The tax consequences of exercising the option depend on the type of stock option plan A is a part of.
Types of Stock Options
There are two types of Options: nonqualified stock options (NSOs), sometimes also referred to as nonstatutory stock options, and incentive stock options (ISOs).
An NSO is any stock option which is not an ISO. When you exercise an NSO the spread is taxable as ordinary income even if the shares have not been sold, but any subsequent gain or loss is treated as capital gain or loss when the shares are sold. If the spread on your exercise of an NSO is $1,000,000, for example, that could mean up to $350,000 in tax liability without your actually having gotten any cash from the NSO. On the upside, a corresponding amount is deductible by the company issuing the NSO. NSOs are also more flexible in that there is no required holding period (although the company may impose one).

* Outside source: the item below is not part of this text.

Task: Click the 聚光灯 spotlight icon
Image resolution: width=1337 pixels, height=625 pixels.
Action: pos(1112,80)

An ISO gives you the benefit of having all gain, including the spread, treated as capital gain, and deferring tax on options until the shares are actually sold. Although an ISO seems like a no-brainer, on the down side the company does not get to take a tax deduction, there may also be Alternative Minimum Tax (AMT) repercussions upon the exercise of ISOs, and it may be difficult to qualify for ISO treatment. In order for an option to qualify as an ISO, several conditions must be met:
- You must hold the stock for at least two years after the grant of an option and one year after exercise
- Only $100,000 of stock options may become exercisable in a calendar year, as measured by the fair market value of the option on the grant date.

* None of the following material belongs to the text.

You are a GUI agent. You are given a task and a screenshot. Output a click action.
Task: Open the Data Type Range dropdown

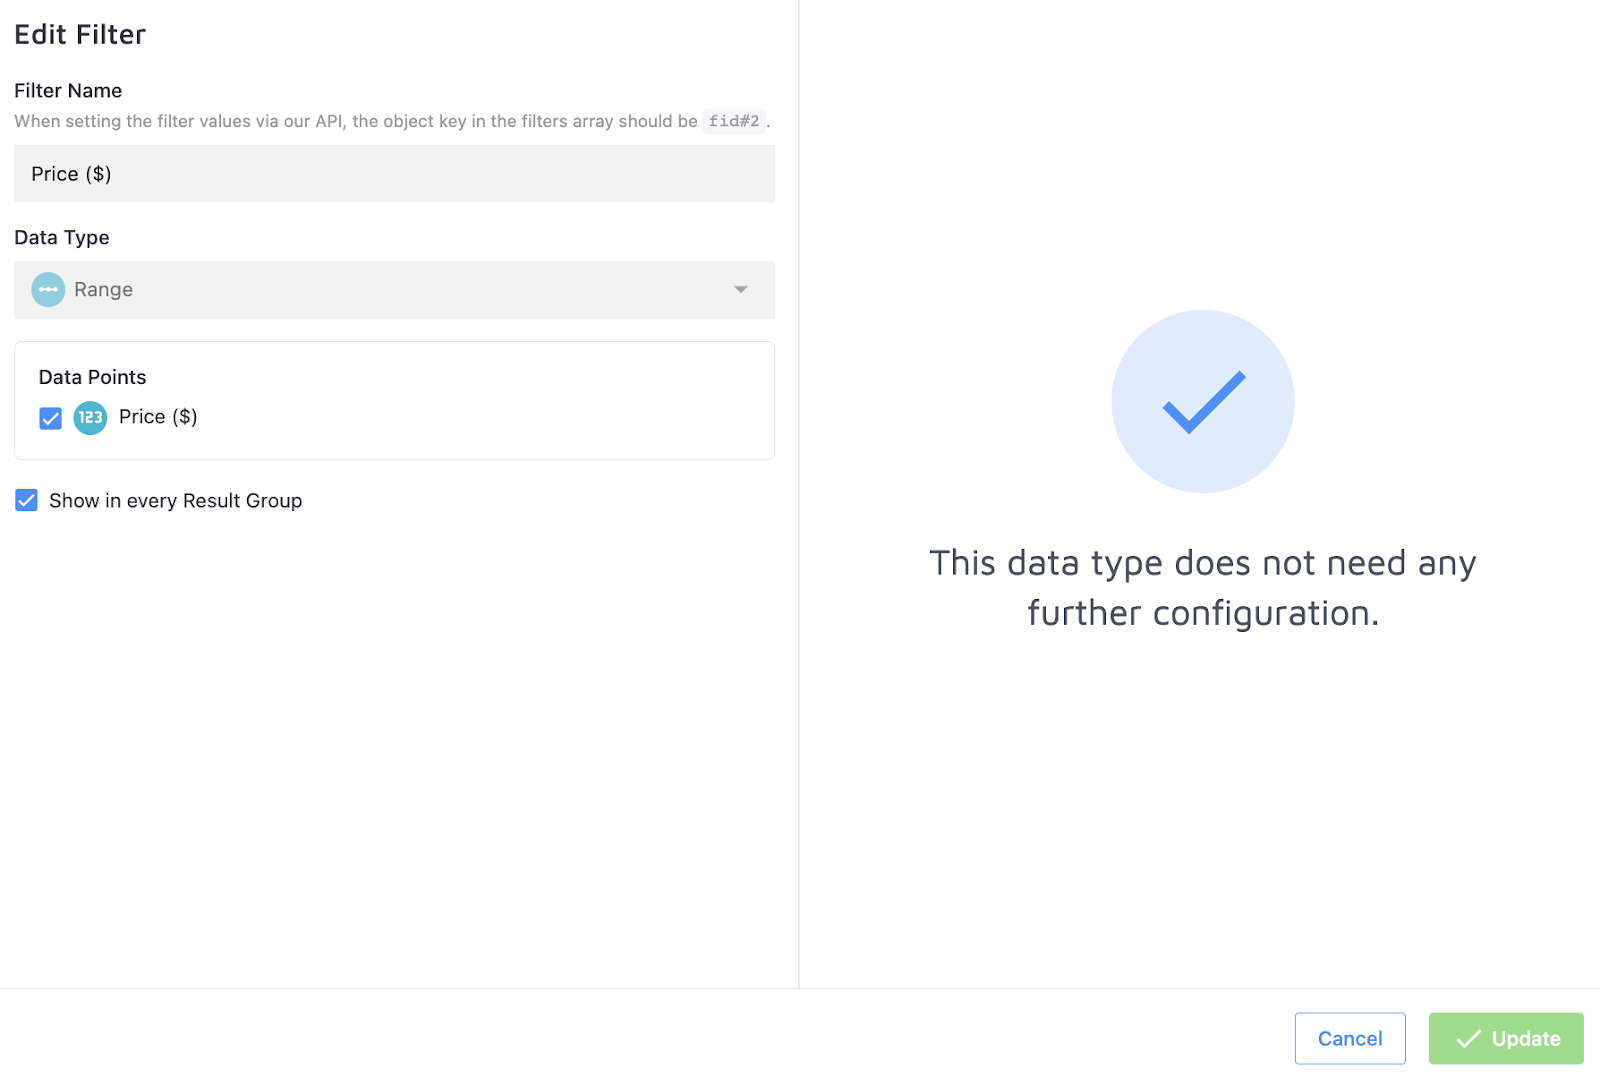coord(394,290)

- The exercise price must be at least the fair market value of the company’s stock on the date of the grant. (See IRC 409A)
- ISOs may only be issued to employees
- The option must be granted pursuant to a written plan approved by shareholders. The plan must specify the option pool size and the class of employees eligible to receive options. Options must be granted within ten (10) years of the board of director’s adopting the plan.
- Options must be exercised within ten (10) years of the grant date.
- If an employee owns more than 10% of the voting power of all outstanding stock of the Company at the time of the grant, the exercise price must be at least 110% of the fair market value of the stock on the grant date and must have a five (5) year or shorter term.
It is important to carefully structure stock options and stock option plans in a manner that maximizes your net benefit, taking into account their effects on both the grantor (the company) and the recipients (the employees/executives). Oftentimes this means lowering your tax bill using an ISO while making sure not to run into the AMT, but sometimes the deductibility and flexibility of an NSO is the best decision for your business.